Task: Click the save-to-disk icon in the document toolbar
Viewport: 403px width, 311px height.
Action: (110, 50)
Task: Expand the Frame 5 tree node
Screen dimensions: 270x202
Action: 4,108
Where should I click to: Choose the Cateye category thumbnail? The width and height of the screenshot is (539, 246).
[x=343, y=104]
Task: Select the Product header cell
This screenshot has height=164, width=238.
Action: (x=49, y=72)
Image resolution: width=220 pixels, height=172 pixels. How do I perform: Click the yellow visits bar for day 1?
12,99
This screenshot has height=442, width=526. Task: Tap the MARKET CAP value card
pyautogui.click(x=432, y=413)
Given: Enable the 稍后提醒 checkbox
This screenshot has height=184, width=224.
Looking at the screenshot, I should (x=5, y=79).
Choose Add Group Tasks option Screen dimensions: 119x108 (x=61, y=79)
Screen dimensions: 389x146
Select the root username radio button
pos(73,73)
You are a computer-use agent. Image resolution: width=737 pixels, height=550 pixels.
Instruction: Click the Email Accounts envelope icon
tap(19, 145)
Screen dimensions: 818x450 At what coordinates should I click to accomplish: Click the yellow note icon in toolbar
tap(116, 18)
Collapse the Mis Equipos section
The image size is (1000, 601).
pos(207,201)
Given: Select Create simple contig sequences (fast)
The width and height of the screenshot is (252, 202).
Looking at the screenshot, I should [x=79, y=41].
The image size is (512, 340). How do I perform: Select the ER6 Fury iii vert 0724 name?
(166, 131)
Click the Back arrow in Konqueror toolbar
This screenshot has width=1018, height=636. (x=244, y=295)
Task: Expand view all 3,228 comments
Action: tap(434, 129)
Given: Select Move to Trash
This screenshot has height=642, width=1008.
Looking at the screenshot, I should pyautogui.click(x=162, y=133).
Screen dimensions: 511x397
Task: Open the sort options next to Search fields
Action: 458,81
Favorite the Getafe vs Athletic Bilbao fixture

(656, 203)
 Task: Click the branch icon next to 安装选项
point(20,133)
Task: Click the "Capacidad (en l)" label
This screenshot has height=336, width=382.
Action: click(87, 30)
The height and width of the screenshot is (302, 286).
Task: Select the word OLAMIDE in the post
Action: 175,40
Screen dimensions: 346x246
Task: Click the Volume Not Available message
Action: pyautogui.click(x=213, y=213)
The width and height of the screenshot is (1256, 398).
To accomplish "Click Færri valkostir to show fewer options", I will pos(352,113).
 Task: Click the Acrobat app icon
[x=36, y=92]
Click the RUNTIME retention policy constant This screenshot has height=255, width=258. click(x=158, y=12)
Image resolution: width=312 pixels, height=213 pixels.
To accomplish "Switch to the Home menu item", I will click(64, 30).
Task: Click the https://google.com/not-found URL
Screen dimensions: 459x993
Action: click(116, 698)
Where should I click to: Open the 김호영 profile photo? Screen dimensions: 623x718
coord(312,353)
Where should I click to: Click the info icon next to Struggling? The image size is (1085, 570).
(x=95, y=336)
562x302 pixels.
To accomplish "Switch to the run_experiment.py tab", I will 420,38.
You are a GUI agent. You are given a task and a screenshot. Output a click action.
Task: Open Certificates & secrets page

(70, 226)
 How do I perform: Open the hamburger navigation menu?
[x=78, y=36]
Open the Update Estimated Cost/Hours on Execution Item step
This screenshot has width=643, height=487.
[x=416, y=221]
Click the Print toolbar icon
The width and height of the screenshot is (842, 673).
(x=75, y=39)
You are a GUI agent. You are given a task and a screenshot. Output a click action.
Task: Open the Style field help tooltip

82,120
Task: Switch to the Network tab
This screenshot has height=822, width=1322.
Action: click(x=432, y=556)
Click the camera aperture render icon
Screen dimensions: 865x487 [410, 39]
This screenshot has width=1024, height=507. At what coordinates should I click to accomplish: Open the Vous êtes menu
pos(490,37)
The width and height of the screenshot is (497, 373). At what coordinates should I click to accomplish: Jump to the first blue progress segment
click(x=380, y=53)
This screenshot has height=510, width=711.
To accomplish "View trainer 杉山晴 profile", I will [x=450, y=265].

--------------------

→ ABOUT THIS TASK
Report all lines of the data above that include the string "Switch".

→ ANSWER SECTION
To accomplish "Switch to the Home menu item", I will click(64, 30).
To accomplish "Switch to the run_experiment.py tab", I will 420,38.
Task: Switch to the Network tab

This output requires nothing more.